Kari Hyytiäinen1, Heini Ahtiainen4, Janne Artell4, Barbara Bauer5, Christine Bertram3, Mateusz Buczyński7, Wiktor Budziński7, Mikolaj Czajkowski7, Kerstin Bly Joyce5, Bo Gustafsson5, Eva Ehrnsten1,5, Tuija Lankia4, Markus Meier8,6, Jürgen Meyerhoff3, Alf Norkko1, Sampo Pihlainen1, Eija Pouta2, Katrin Rehdanz3, Sofia Saraiva9, Matti Sihvonen1, Maciej Tomczak5, Katarzyna Zagórska7, Marianne Zandersen2
1 University of Helsinki, Finland, 2 Aarhus University, Denmark, 3 Kiel Institute for the World Economy, Germany,
4 Natural Resources Institute Finland, Helsinki, 5 Stockholm University Baltic Sea Centre, Sweden
6 Swedish Meteorological and Hydrological Institute, 7 University of Warsaw, Poland
8 Leibniz Institute for Baltic Sea Research Warnemünde, 9 University of Lisbon, Portugal
Despite its ecological vulnerability, the Baltic Sea produces and has the potential to sustain a rich array of ecosystem services essential for our wellbeing. In order to design policies to sustain the provision of these services, we need to understand and to quantify the causal chain of interactions that drive the polluting and extractive uses of the sea.

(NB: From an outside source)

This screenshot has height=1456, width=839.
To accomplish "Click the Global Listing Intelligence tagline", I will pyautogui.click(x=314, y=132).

BONUS BALTICAPP explores the consequences of alternative global socioeconomic futures (Shared Socioeconomic Pathways, SSPs) and climate futures (Representative Concentration Pathways, RCPs) on extractive and consumptive uses of the Baltic Sea, and subsequently, on biogeochemical processes, food web structure and the provision of marine ecosystem services.

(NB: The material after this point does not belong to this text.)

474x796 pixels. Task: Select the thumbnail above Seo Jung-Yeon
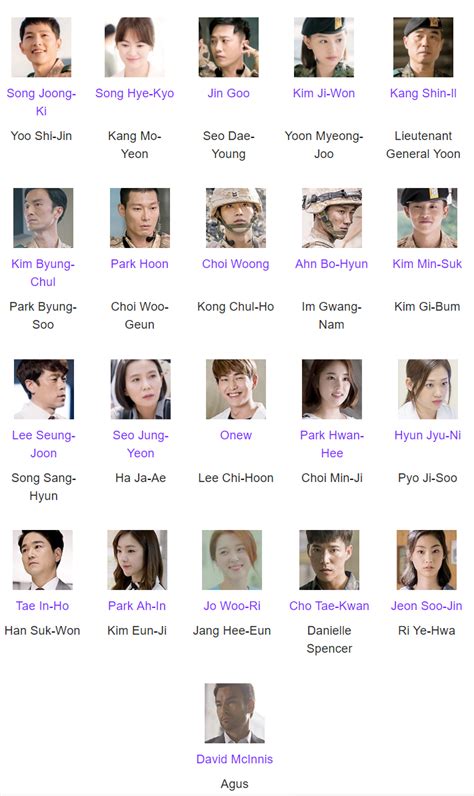(141, 389)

Global climate change alters our environment and the types and levels of pollution in a fundamental manner. Increased precipitation and shortened winters will make it more difficult to reach and to maintain the mutually agreed environmental targets (HELCOM Baltic Sea Action Plan, BSAP). In addition, changes in the global and regional socioeconomic drivers such as population size, urbanization, education and life styles tend to have substantial impacts on the mitigation challenge. Some of these drivers, such as technological development, tend to reduce the challenges to mitigate nutrient loading, while some others, such as increased demand for food, tends to increase the challenge. Long-term projections prepared for the combinations of global climate and socioeconomic futures imply that reaching the Good Environmental Status (GES) will remain in the hands and in the capacities of the Baltic Sea countries. However, the level of mitigation effort will be largely determined by the long-term trends of global and regional socioeconomic drivers. Under certain global conditions (e.g. global sustainability scenario SSP1 combined with moderate climate change RCP4.5) the BSAP targets are reached by simply implementing current water policies. The phosphorus reduction target will remain more challenging to reach, and requires additional mitigation effort under all explored global socioeconomic and climate futures. Under an extreme societal future (fossil fueled global scenario, SSP5 combined with high-end climate future RCP8.5), expanding agriculture would create substantial challenges for water protection. Under this scenario, the targeted nutrient load level can be reached only through substantial structural changes and regulation of the agricultural sector, or alternatively, yet unforeseen technology leap in manure handling. The benefits of reaching GES are substantial. The respondents value highly improvements in ecosystem health and species diversity.